Another is president of a research laboratory and production company with 310 employees and $70 million in annual revenue.
A third runs operations for a polling company that posted $300 million in annual revenue last year and has about 2,300 employees in 28 cities across the world, the bulk of them in Omaha.
The three share more than the rarity of being women in business leadership positions in Omaha. Each was hired to run her father’s company: Lisa Roskens of Burlington Capital Group from founder Michael Yanney; Connie Ryan of Streck Laboratories from founder Wayne Ryan; Jane Miller of the Gallup Group. Her father is the late Don Clifton — whose company acquired Gallup a dozen years ago — and her Washington, D.C.-based brother, Jim Clifton, is CEO. Miller is chief operating officer and the face of the company in Omaha.
These three are among a number of powerful Omaha women who came by their positions through birth or marriage.
Of course, a number of men have come by their positions the same way. Bruce Lauritzen, for example, is chairman of First National Bank, which has been in his family for six generations.
Some say the daughters are positioned to help pave the way for more women.
But the family connection can be a mixed bag: a built-in privilege and opportunity to leapfrog into the executive suite — but one with a high bar of expectation.
Roskens kept turning down her father’s requests that she take over the then-named America First Cos. “I assumed you went to work for daddy when you couldn’t make it on your own,” said Roskens, 42, who has a law degree and worked as an attorney and a consultant.
Yanney hired her initially as a consultant — to help him determine how the company should structure itself for the future, including finding a successor. Roskens’ husband proofread her draft report one night and told her: “This is the job you always described to me.”
That was eight years ago, and Roskens was 34. She took the job, restructured America First and then won a $243 million contract to renovate or build 2,255 housing units at Offutt Air Force Base in Bellevue.

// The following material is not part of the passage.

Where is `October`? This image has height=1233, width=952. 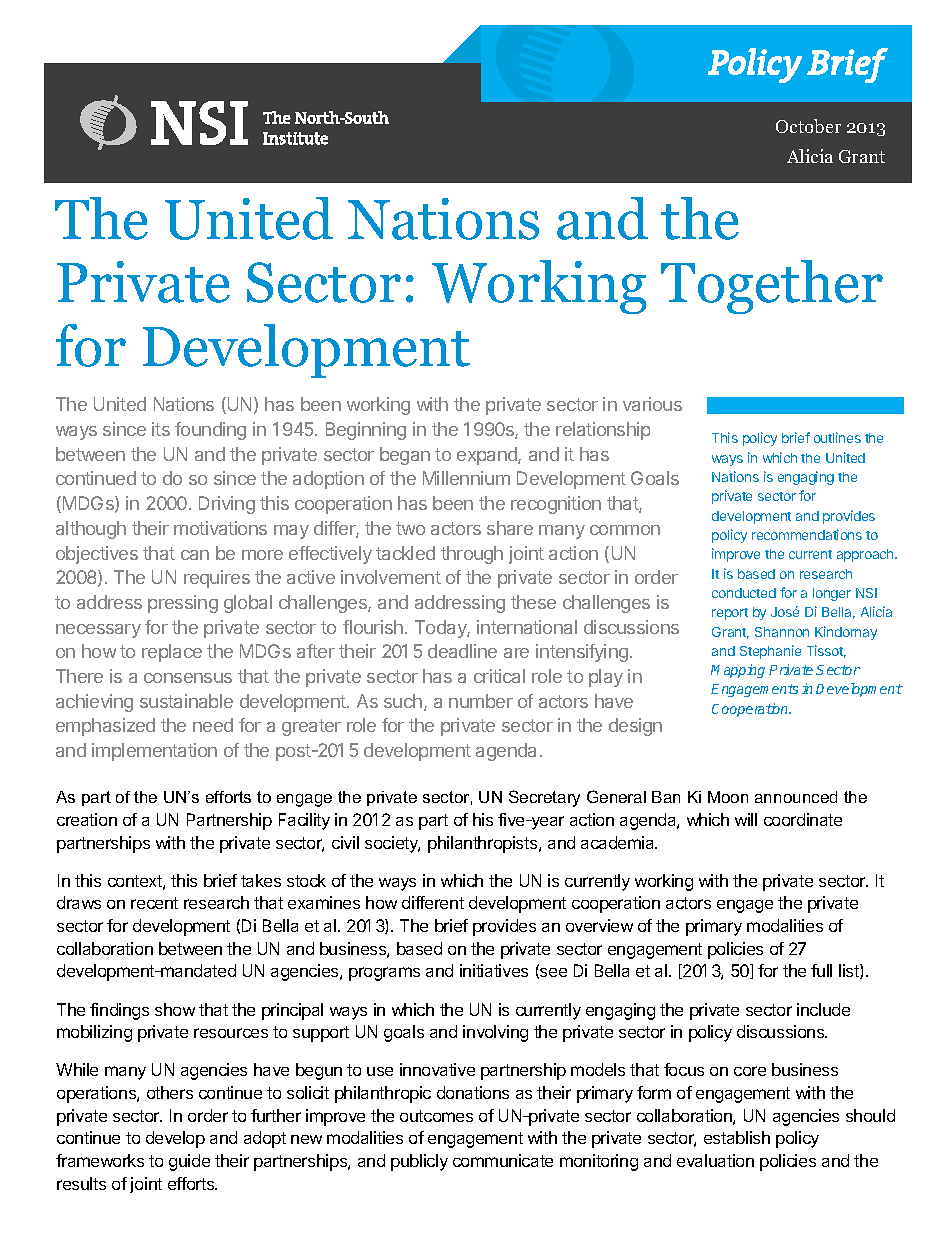
October is located at coordinates (808, 126).
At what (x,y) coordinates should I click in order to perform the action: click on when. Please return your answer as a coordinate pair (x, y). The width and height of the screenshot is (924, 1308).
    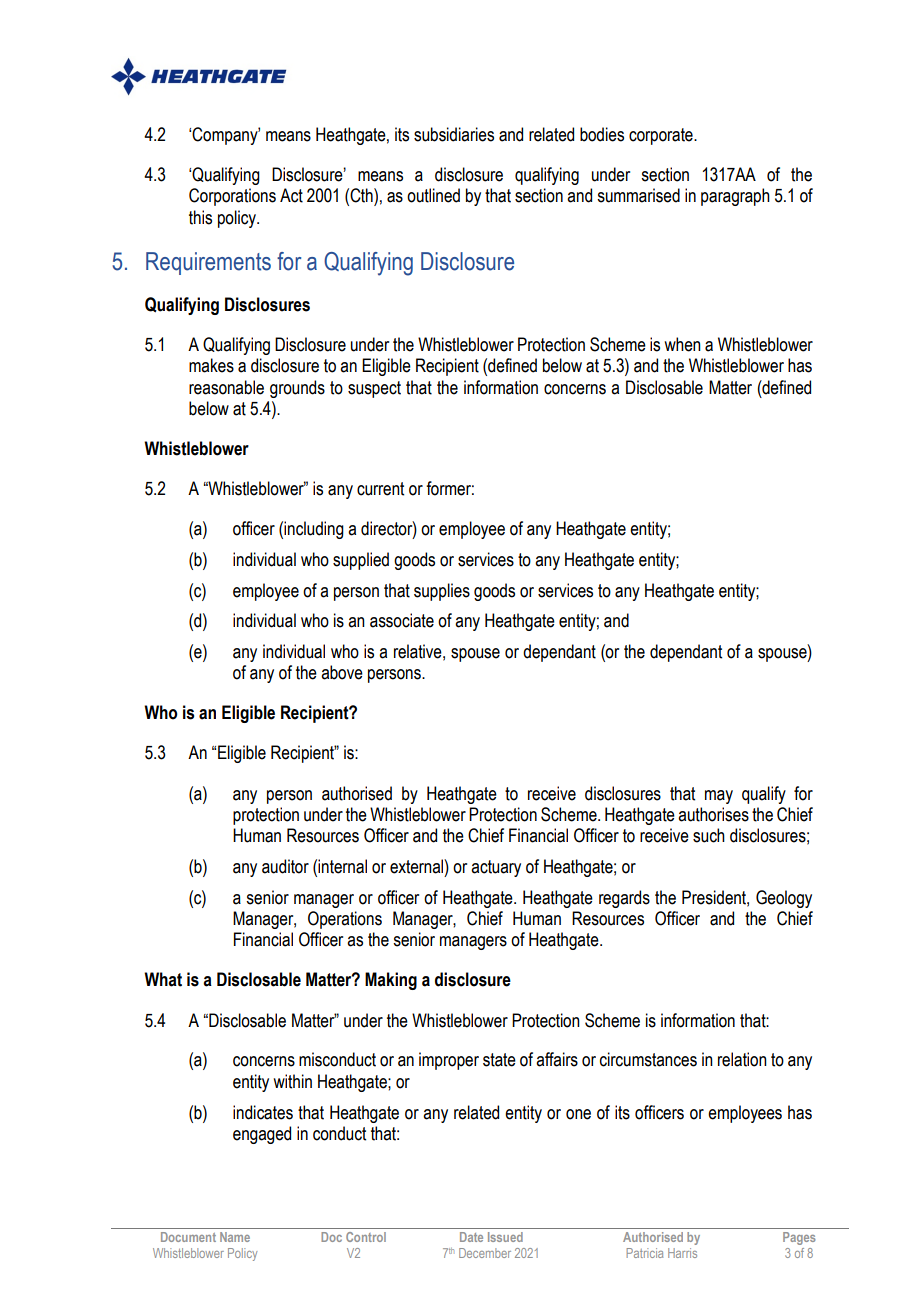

Ryan joined her father’s research firm 27 years ago, at the bottom. It was 1982, and she was a medical technician with three children; her assignment was to answer technical service calls.
After 10 years, she had learned the business and really liked it. She and others lobbied her father to put her in the job. He named her “acting president” for six months, then hired her for the role permanently. Wayne Ryan remains CEO.
Had her father not hired and promoted her, Connie Ryan believes she would not, at age 57, be where she is.
“I just think it’s very difficult to move up into executive management if you don’t have that connection,” Ryan said. “It’s a very unusual man that would pick a woman.”
Miller, of Gallup, said family members have to work harder and achieve more.
“You are held to higher standards,” she said in an e-mail.
Jim Clifton, her older brother, runs strategy and “offense,” which she described as revenue-generating business development, while Miller runs “defense,” or client services.
The company also employs the siblings’ two sisters, two nephews and Miller’s husband. But each is specialized and has earned his or her spot, she said, noting both sisters hold doctorates in education, her husband is an engineer and the nephews are an attorney and a best-selling author.